***** INPUT ROWS

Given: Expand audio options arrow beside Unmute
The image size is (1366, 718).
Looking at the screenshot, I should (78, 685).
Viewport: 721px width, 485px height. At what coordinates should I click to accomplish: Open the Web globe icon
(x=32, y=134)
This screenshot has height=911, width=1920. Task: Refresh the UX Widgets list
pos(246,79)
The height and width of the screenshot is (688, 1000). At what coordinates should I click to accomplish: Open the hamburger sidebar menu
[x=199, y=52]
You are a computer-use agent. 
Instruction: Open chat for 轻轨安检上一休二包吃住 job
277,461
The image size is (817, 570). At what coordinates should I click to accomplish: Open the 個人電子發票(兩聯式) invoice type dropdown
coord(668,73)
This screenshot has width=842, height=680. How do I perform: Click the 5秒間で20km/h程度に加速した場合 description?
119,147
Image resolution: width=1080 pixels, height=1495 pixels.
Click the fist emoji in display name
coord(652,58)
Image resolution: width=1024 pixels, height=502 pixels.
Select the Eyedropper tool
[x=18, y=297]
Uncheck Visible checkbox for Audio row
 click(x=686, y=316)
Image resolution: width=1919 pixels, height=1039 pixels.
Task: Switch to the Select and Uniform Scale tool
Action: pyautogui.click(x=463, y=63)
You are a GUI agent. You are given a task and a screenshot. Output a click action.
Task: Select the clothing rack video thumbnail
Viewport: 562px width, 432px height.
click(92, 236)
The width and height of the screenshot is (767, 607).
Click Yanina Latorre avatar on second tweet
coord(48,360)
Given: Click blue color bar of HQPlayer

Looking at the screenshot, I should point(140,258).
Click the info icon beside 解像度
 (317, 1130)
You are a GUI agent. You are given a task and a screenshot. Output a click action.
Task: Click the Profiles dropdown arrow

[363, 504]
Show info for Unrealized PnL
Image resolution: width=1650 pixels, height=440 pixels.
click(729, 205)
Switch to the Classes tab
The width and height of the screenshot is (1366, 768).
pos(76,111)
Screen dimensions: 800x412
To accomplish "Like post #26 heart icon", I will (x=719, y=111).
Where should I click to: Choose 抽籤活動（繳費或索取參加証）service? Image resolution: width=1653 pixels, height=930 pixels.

**********

» PROBLEM TO WORK ON
Could you write out the lines of the material above, starting at the line containing "This screenshot has height=911, width=1920." and ending at the line containing "[x=199, y=52]", with both included and copied exactly?

» OUTPUT
This screenshot has height=911, width=1920. Task: Refresh the UX Widgets list
pos(246,79)
The height and width of the screenshot is (688, 1000). At what coordinates should I click to accomplish: Open the hamburger sidebar menu
[x=199, y=52]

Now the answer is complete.